## [Stated task]
Copy out every line of the material below word for word, leaving out the pictures.

## [Records for the exercise]
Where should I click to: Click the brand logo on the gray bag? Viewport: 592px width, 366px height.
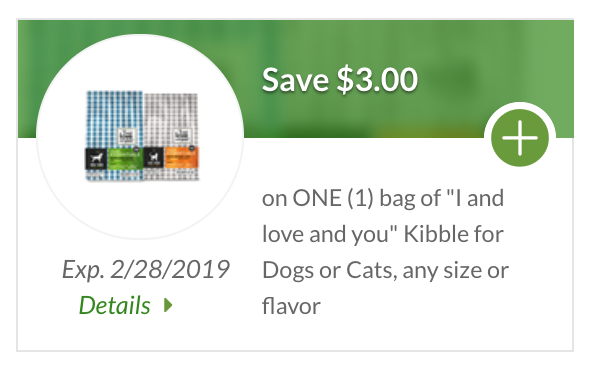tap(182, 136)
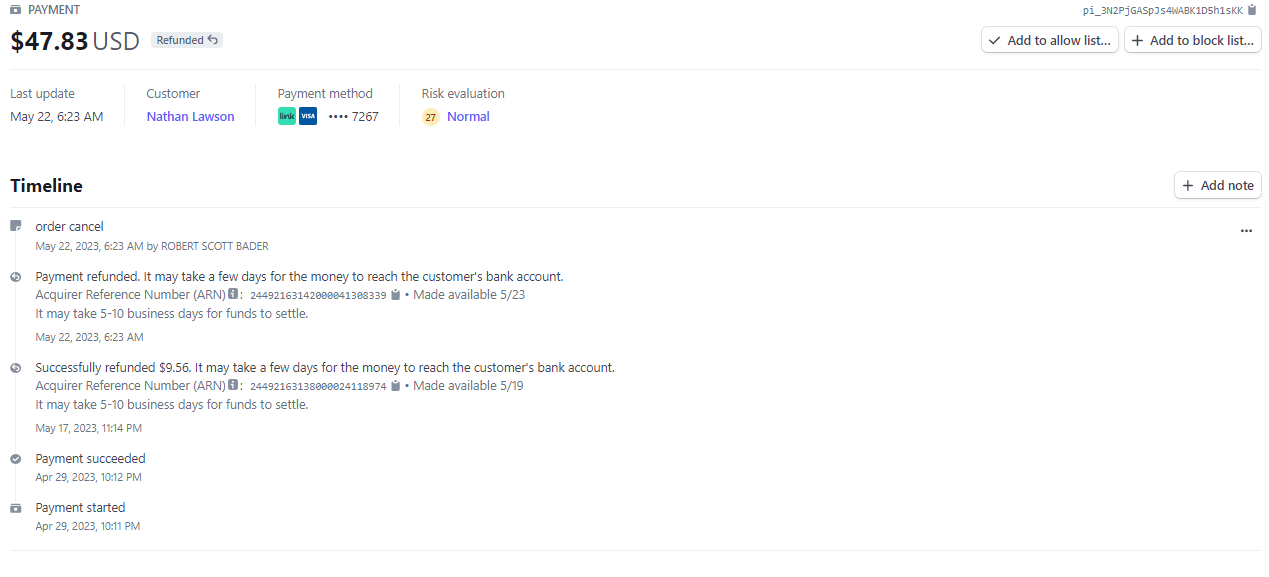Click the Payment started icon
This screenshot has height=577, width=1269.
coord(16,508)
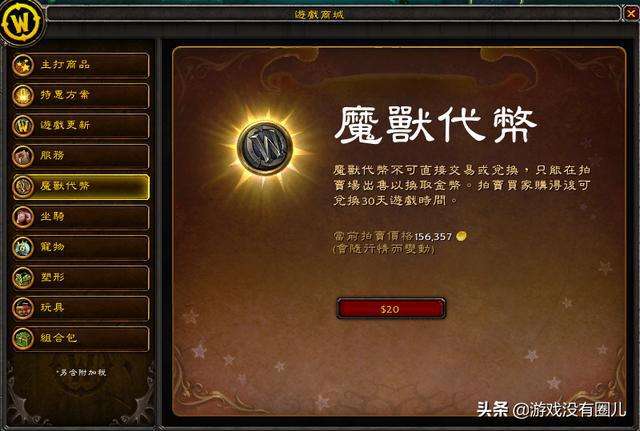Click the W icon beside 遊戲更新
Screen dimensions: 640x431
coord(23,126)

## [Response]
Where should I click to: Click the brand logo on the gray bag? Viewport: 592px width, 366px height.
tap(182, 136)
Click the Payment started icon
This screenshot has height=577, width=1269.
coord(16,508)
Click the W icon beside 遊戲更新
Screen dimensions: 640x431
coord(23,126)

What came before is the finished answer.